> _Task details_: Pick up the passage on how the two elevator cars hang from their support strands, and continue it from its last sentence.

> _Text segment_:
+---+

Moreover, the new elevator system 10 comprises several deflecting rollers, in the present example a first deflecting roller 14.A1, a second deflecting roller 14.A2 for the first support means strand TA, a third deflecting roller 14.B1 for the second support means strand TB and a fourth deflecting roller 14.A3, 14.B2 for the two support means strands TA and TB.

The lower elevator car K1 has in its lower car region B1 a first fastening region 15.1 and a second fastening region 15.11, which are arranged laterally at mutually opposite sides of the elevator car K1.

The upper elevator car K2 has in its upper car region a third fastening region 15.2 and a fourth fastening region 15.22, which are arranged at least approximately centrally and which in the present example of embodiment virtually coincide at 15.2/15.22. For reasons of clarity of the drawing they are shown in FIG. 1A without horizontal spacing.

The support means strands TA, TB are fixed at the lateral fastening regions 15.1, 15.11 of the lower elevator car K1 and at the central fastening point 15.2/15.22 of the upper elevator car K2 in such a manner that each of the elevator cars K1 and K2 is suspended at both support means strands TA and TB. The elevator cars K1 and K2 are suspended in a so-termed 1:1 suspension at the support means strands TA and TB, as is described in further detail below. The first support means strand TA runs from the first fastening region 15.1 to the lower elevator car K1, where it is fastened by its first end, upwardly and directly to the first drive pulley 13.A1. From the latter, the first support means strand TA runs, for example via the first deflecting roller 14.A1 and the second deflecting roller 14.A2, downwardly to the upper counterweight deflecting roller 12.1. From the latter, the first drive means strand TA runs upwardly, via the deflecting roller 14.A3, further to the third drive pulley 13.A2 and from this directly to the central fastening region 15.2/15.22 at the upper elevator car K2, where it is fastened by its second end.

+---+

> _Given data_:
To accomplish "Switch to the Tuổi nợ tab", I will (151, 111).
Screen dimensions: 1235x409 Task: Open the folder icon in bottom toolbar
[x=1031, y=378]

+---+

> _Exercise result_:
The second support means strand TB runs upwardly from the second fastening region 15.11 to the lower elevator car K1 and directly to the second drive pulley 13.B1. From the latter, the second support means strand TA runs downwardly via the fourth deflecting roller 14.B1 to the upper counterweight deflecting roller 12.1. From the latter, the second drive means strand TA runs upwardly, via the deflecting roller 14.B2, further to the fourth drive pulley 13.B2 and from this directly to the central fastening point 15.2/15.22 at the upper elevator car K2.

The two support means strands TA and TB respectively run parallel directly to the upper counterweight deflecting roller 12.1 and away from this.

FIG. 1C shows how the introduction of force through the support means strands TA and TB for the elevator car K1 takes place. FIG. 1D shows an alternative with respect thereto.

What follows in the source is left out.